Ziel ist wie bereits erwähnt die Beibehaltung der bisherigen Standorte zu tieferen Kosten. Das "Spital Region Oberaargau" wird eines der grössten Spitäler im Kanton werden. Man erwartet dadurch eine stärkere Position gegenüber Krankenkassen, dem Kanton Bern sowie dem Nachbarkanton Solothurn, der auch Leistungsvereinbarungen mit Niederbipp abgeschlossen hat. Bei der Umsetzung des Modells "Partnerschaft" wird der Kanton Bern mit dem "Spital Region Oberaargau" Leistungsvereinbarungen abschliessen müssen, gehören ja dannzumal alle Oberaargauer Spitäler zur gleichen Unternehmung. Durch diesen Zusammenschluss entziehen sie sich somit dem gegenseitigen Konkurrenzdruck. Einsparungen sind für den Kanton Bern trotzdem möglich, werden inskünftig ja Leistungen über prospektive Fallkostenpauschalen abgegolten; die Betriebskosten bleiben damit unberücksichtigt. Das "Spital Region Oberaargau" hat also trotz seiner faktischen Monopolstellung im Oberaargau finanzielle Anreize, sein Angebot effizient zu erbringen.
 
 

Schlussbemerkungen

An dieser Stelle möchte ich noch zwei Punkte hervorheben. Zum Ersten sind die Auswirkungen, die die Reformen im Gesundheitswesen im Kanton Bern auf die Gemeinden haben werden, noch nicht abschliessend beurteilbar. Es scheint jedoch, dass sich einerseits finanzielle Mehrbelastungen für die Gemeinden ergeben können und zwar aufgrund tieferer Kantonsbeiträge. Nach vollständiger Umsetzung des Modells Partnerschaft, in dem der Kanton Bern ja alleine die Verantwortung für die Grundversorgung übernimmt, könnten sie sich auch einem schlechteren Angebot gegenüber sehen. In diesem Falle müsste eine Gemeinde oder eine Region ein Spital ohne Kantonssubventionen betreiben, falls das alte Angebot gewünscht wird. Andererseits ist auch denkbar, und das "Spital Region Oberaargau" ist dafür sicherlich ein sehr gutes Beispiel, dass die Gemeinden im Bereich Gesundheitswesen neue Wege beschreiten und neuen Zusammenarbeitsformen eingehen werden, und zwar ohne grössere Qualitätseinbussen für die lokale Bevölkerung.

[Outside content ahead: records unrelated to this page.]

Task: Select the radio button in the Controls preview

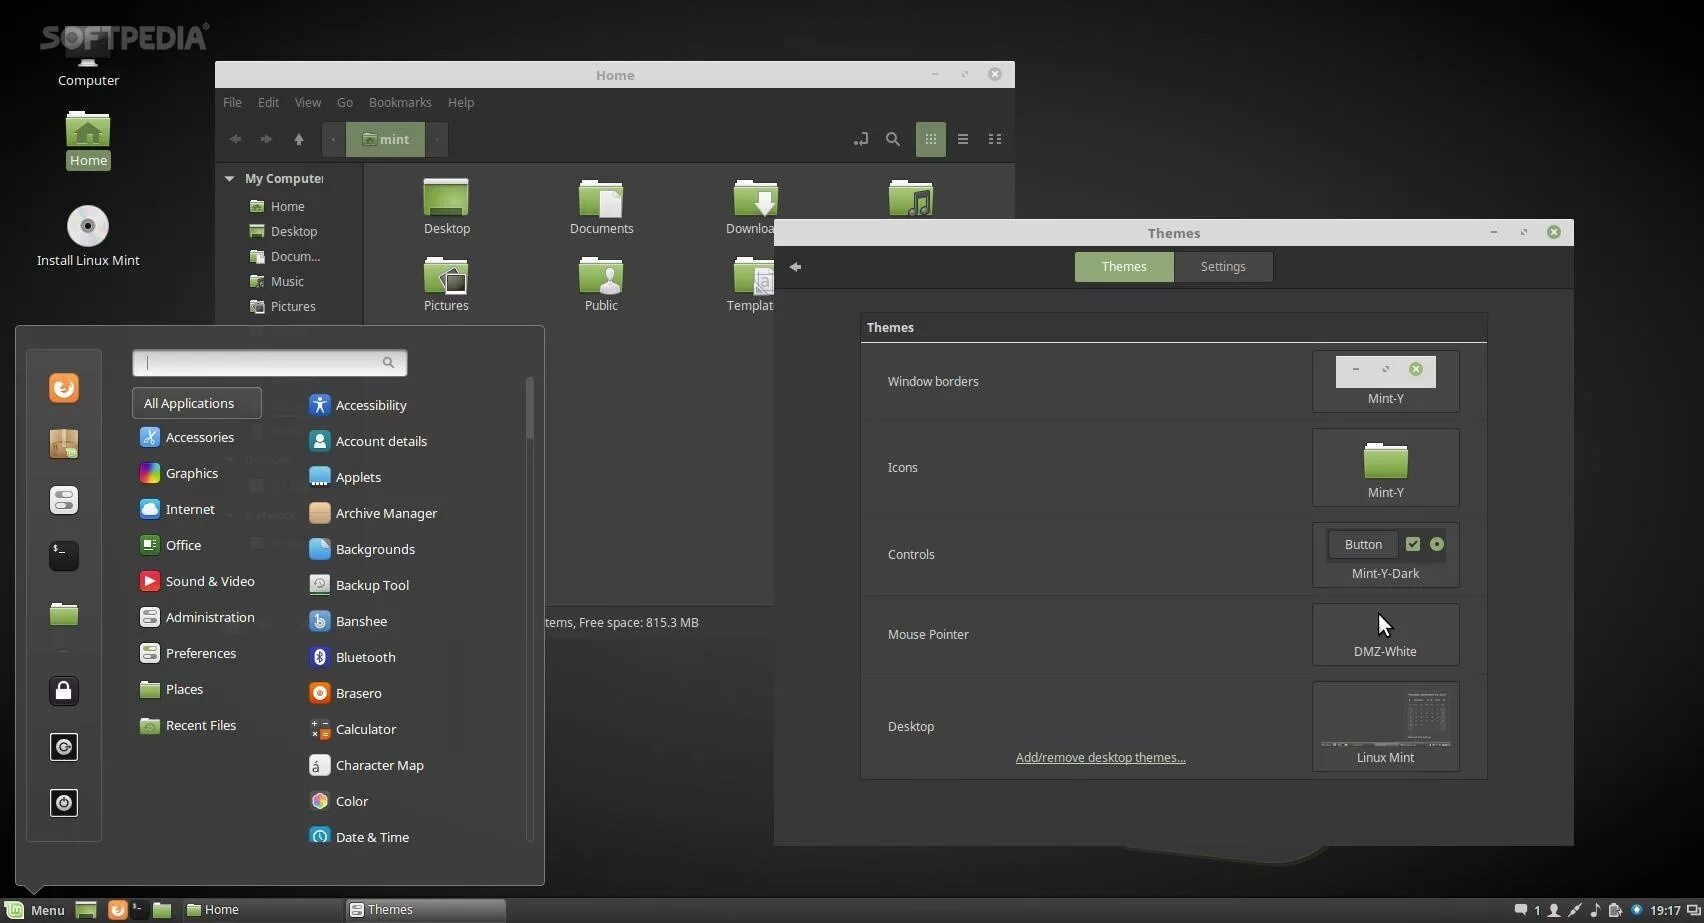Action: point(1438,544)
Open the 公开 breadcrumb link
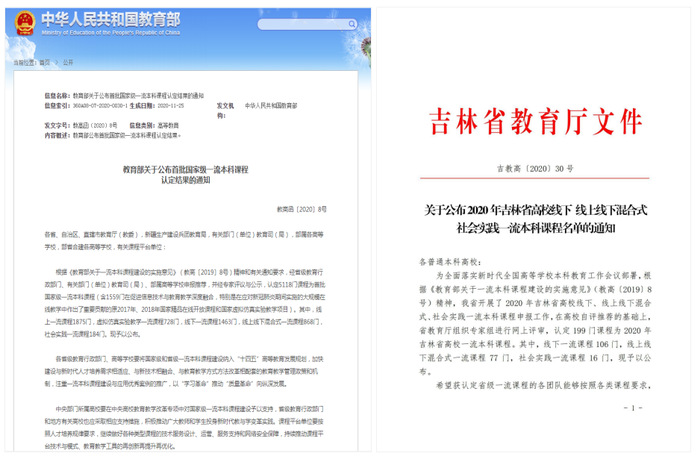Image resolution: width=699 pixels, height=462 pixels. click(69, 62)
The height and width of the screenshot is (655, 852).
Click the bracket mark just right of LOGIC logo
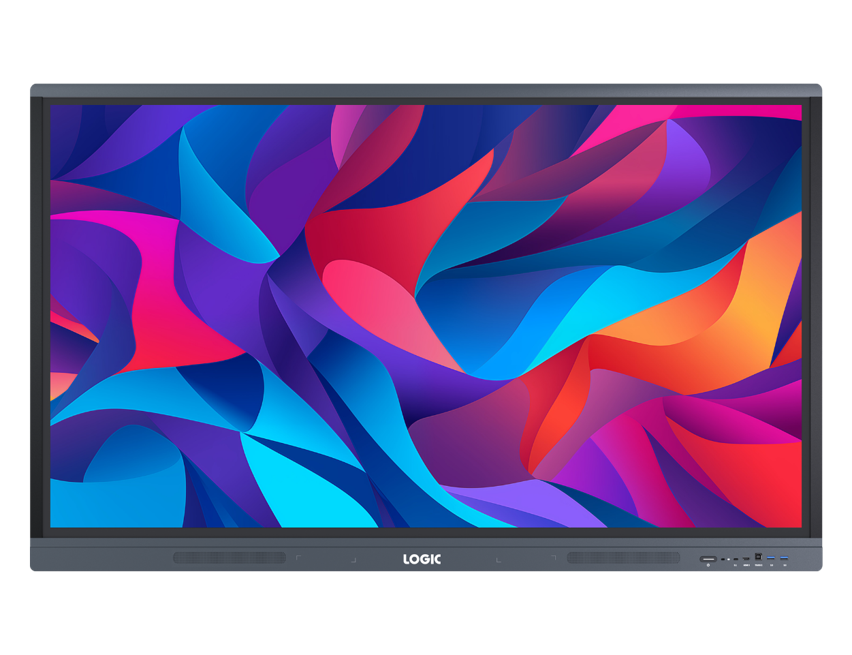click(x=498, y=559)
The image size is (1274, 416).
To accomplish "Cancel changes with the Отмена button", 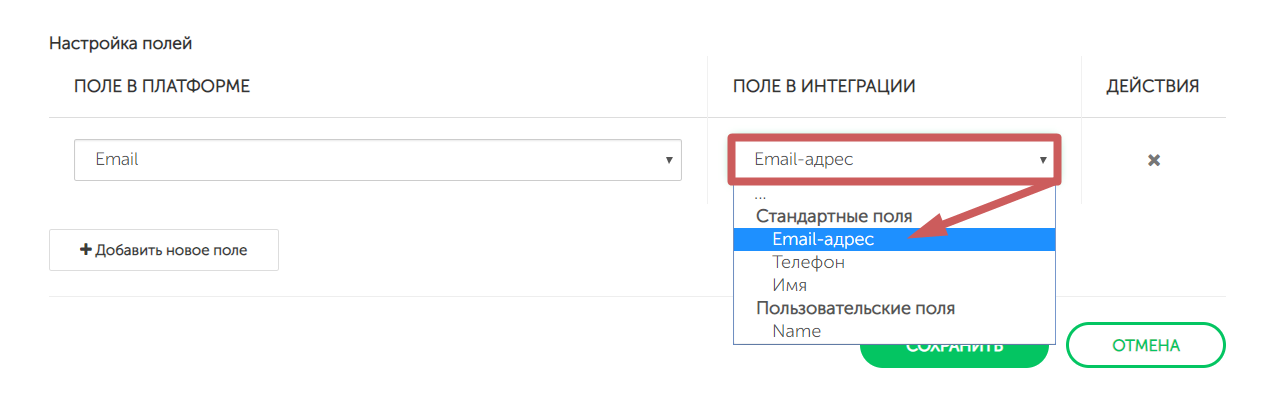I will pyautogui.click(x=1145, y=345).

Zum Zweiten wird m.E. besonders im Gesundheitswesen die regionale/kantonale Zusammenarbeit und Planung durch eine interkantonale oder gar eidgenössische abgelöst werden. Dies ist aufgrund der immer komplexer werdenden Technologie und der damit verbundenen Kosten ein Gebot der Stunde. Skalenerträge lassen sich so sinnvoll realisieren, unsoziale Rationierungen hingegen können vermeiden werden.

Das Gesundheitswesen scheint also ein gutes Beispiel für neue Zusammenarbeitsformen zwischen Gemeinden und/oder Gemeinden und Kantonen zu sein. Vielleicht sind daraus gewonnene Erfahrungen auch die Basis für eine vertieftere Zusammenarbeit unter Gemeinden. Oder in den Worten des SRO-Projektleiters, die er in einer Zeitung geäussert hat: "Heute reden wir über Spitäler, morgen über die Gemeinden".